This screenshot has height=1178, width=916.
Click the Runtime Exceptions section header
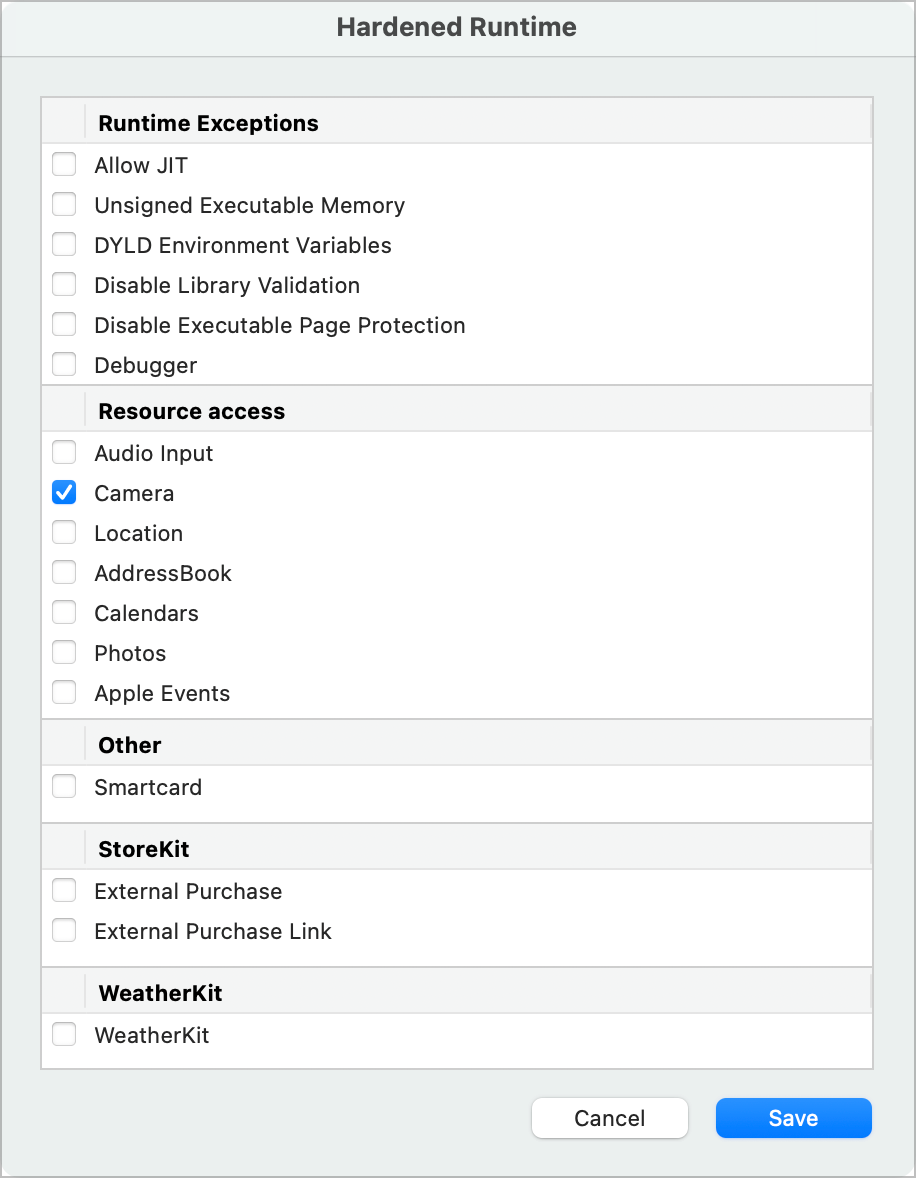(x=208, y=123)
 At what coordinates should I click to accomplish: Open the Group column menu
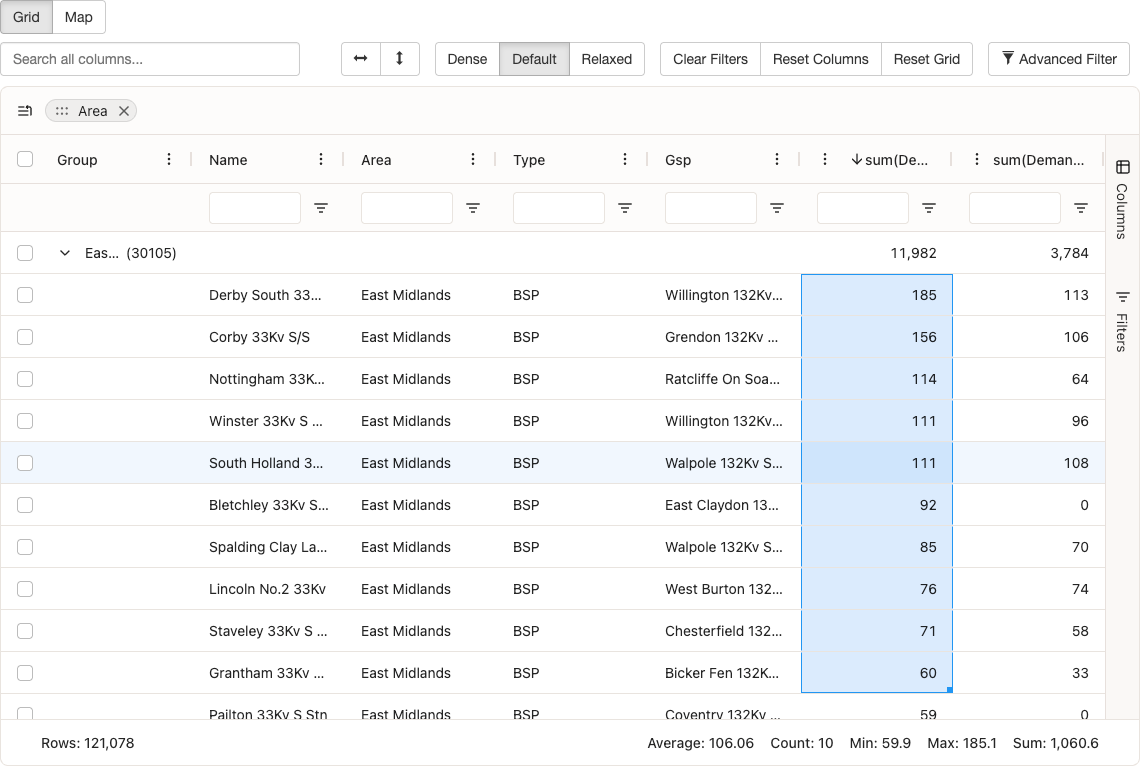(168, 159)
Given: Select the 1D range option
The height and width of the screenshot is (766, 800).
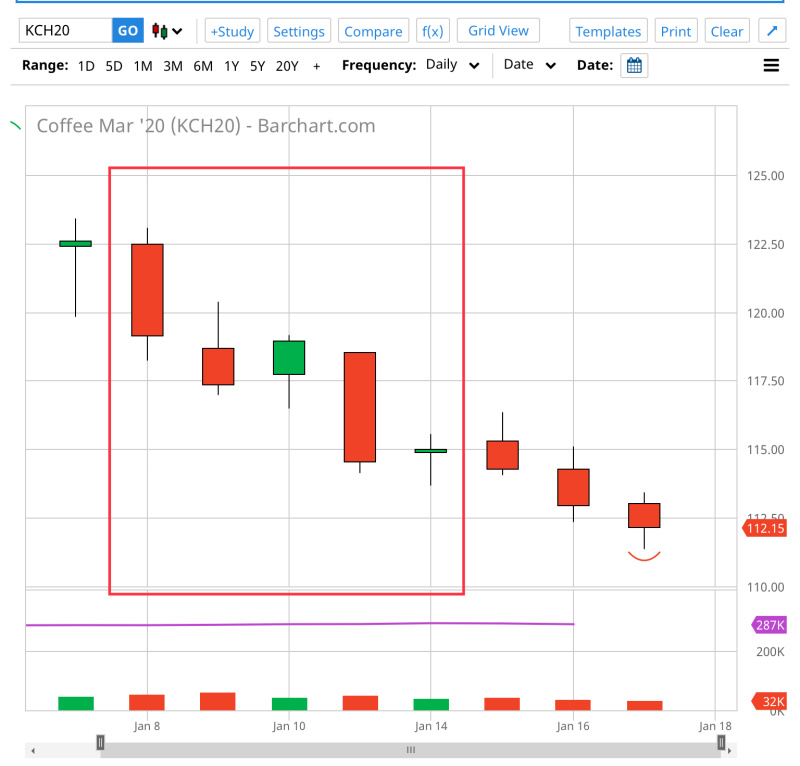Looking at the screenshot, I should (86, 66).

◆ **Your task**
Write out the data word for word, with every picture dropped.

◆ **Your solution**
This screenshot has height=1178, width=916.
Click the Runtime Exceptions section header
(x=208, y=123)
 At what coordinates should I click to accomplish: Open the Group column menu
(168, 159)
Given: Select the 1D range option
The height and width of the screenshot is (766, 800).
Looking at the screenshot, I should (86, 66).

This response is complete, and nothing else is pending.